Engaging the Climate Tragedy

Posted by jembendell on November 26, 2016

When discussing the sorry state of efforts to address climate change with professionals working on this topic, across sectors, I often hear a reluctance to question whether it is too late to avert catastrophic climate change, or what such a view might mean for the focus of our work. Various objections to this view are raised and prevent open discussion or an evolution of work.

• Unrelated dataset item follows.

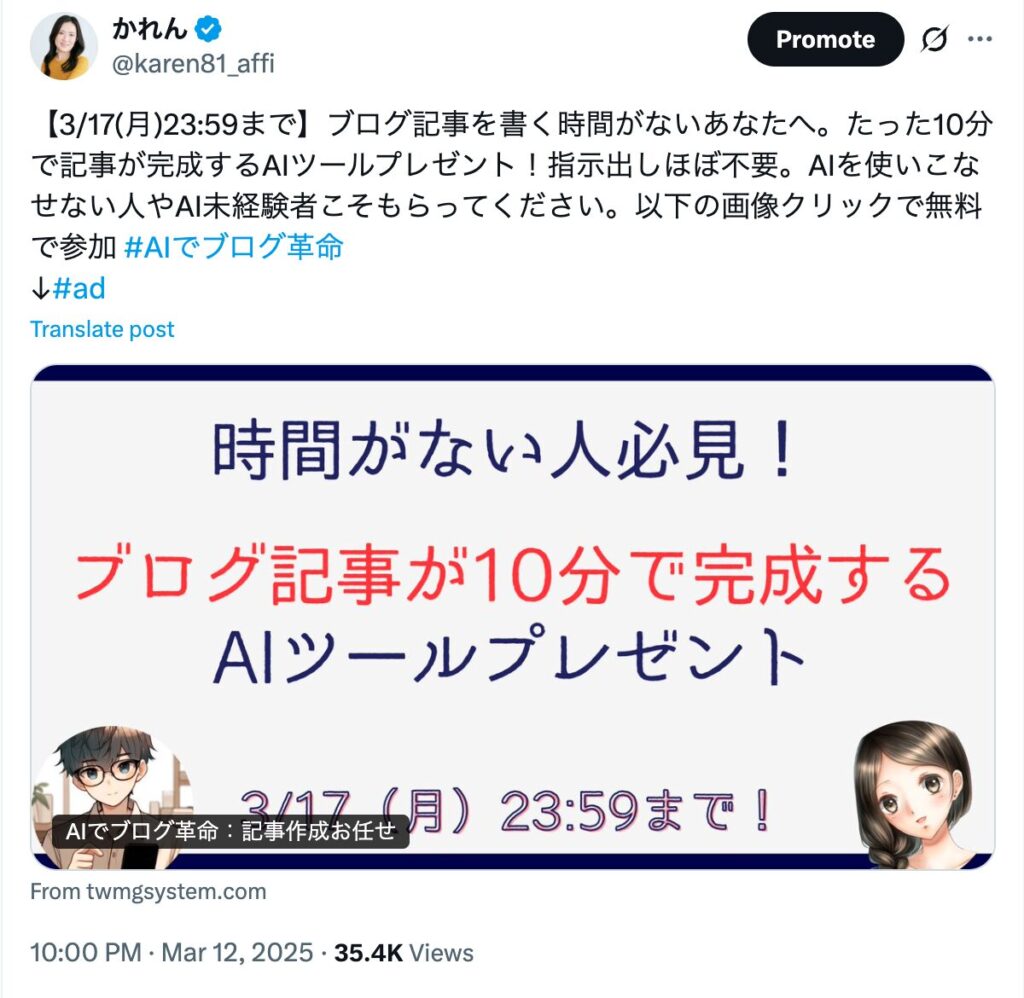Screen dimensions: 1024x998
Task: Open the three-dot more options menu
Action: (x=980, y=39)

Therefore, I decided to deliver a speech at a leading climate business and finance event in Australia, at Griffith University, to seek feedback on my argument that we must now shift focus.

In my keynote, Nov 29th, I’m outlining the following:

  1. There has been some progress on environmental issues in past decades, from reducing pollution, to habitat preservation, to waste management.
  2. Much valiant effort has been made to reduce carbon emissions over the last twenty years.
  3. There have been many steps forward on climate and carbon management, from awareness, to policies, to innovations.
  4. Larger and quicker steps must be taken and can be now that there is COP21 and major Chinese engagement on the issue.
  5. To support the maintenance and scaling of these efforts is essential.
  6. Small steps have been taken on adaptation to climate changes, such as flood defences and planning laws.
  7. Yet these steps on climate mitigation and adaptation are like walking up a landslide. If the landslide had not already begun, then quicker and bigger steps would get us to the top of where we want to be. But the latest climate data, emissions data and data on the spread of carbon-intensive lifestyles tell us that the landslide has already begun.

That the ground is already moving beneath our feet is summarised thus:

  1. The politically permissible scientific consensus is that we need to stay beneath 2 degrees warming of global ambient temperatures to avoid dangerous and uncontrollable levels of climate change, with impacts such as mass starvation, disease, flooding, storm destruction, migration and war
  2. If the world does not keep further anthropogenic emissions below a total of 1,300 billion tonnes we won’t keep average temperatures below that 2 degrees warming.
  3. If we are not already on the path to dramatic reductions we will not keep within this limit.
  4. We are not on such a path, with emissions still at around 50 million tonnes of CO2 a year and the decoupling of growth from emissions minimal.
  5. The uncertainties on the edge of scientific consensus do not suggest a respite, with some increased carbon sequestration through increased vegetation not as significant as the methane emissions not factored into most models, and where Arctic warming is already progressing beyond even the most extreme predictions.
  6. Therefore, we are set for disruptive and uncontrollable levels of climate change, bringing starvation, destruction, migration, disease and war.
  7. The implication is that we need to expand our climate work into a deep adaptation agenda, including resilience, relinquishment and restoration while learning why this tragedy is occurring.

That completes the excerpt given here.